You make it exasperating for us to help you, and exasperating for yourself, by going off on tangents, such as what happens for expressions with exponents.

@Rouben Rostamian Your solution works if k evaluates to a name (as opposed to, say, a number), and f behaves reasonably when given symbolic input. If either of these things are not true, unevaluation quotes are needed, as in

['f(k)' $ 'k'= 0..5]

One thing that I like about ~ is that it doesn't require introducing a bound variable, the k in this case.

If speed is a concern, seq is usually faster than either of these, and also faster than map. Unfortunately seq has ugly syntax.

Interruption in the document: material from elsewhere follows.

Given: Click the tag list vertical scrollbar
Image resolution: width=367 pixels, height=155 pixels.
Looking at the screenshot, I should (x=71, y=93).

@Stretto You're right, it's no different. To answer properly, I need to see exactly how it displays on your screen. Can you post an executed worksheet?

If you're using the command-line interface, I don't think that it's going to be possible to get the display that you want.

If you want it to simplify to 9, just use the regular operators, not the inert ones.

@Stretto Unfortunately, the % operators do not have the same precedence as their regular counterparts. I'll admit that this is bad design on Maple's part. So, you need to use parentheses to clarify:

(3^3) %/ 3

This is different from (3^3)(%/3). This latter expression is probably something that you'd never actually want. And I'll explain what it does, if you'd care to know.

To answer properly, I need to know exactly how the output of the things that you show appears on the screen. The copy-and-paste mangles it.

If you give the command 

interface(displayprecision);

what is the result? If it's anything other than -1, then do

interface(displayprecision= -1);

Then explicitly delete the plot output (Ctrl-Delete), and rerun the plotting command. I'm just guessing that this might work.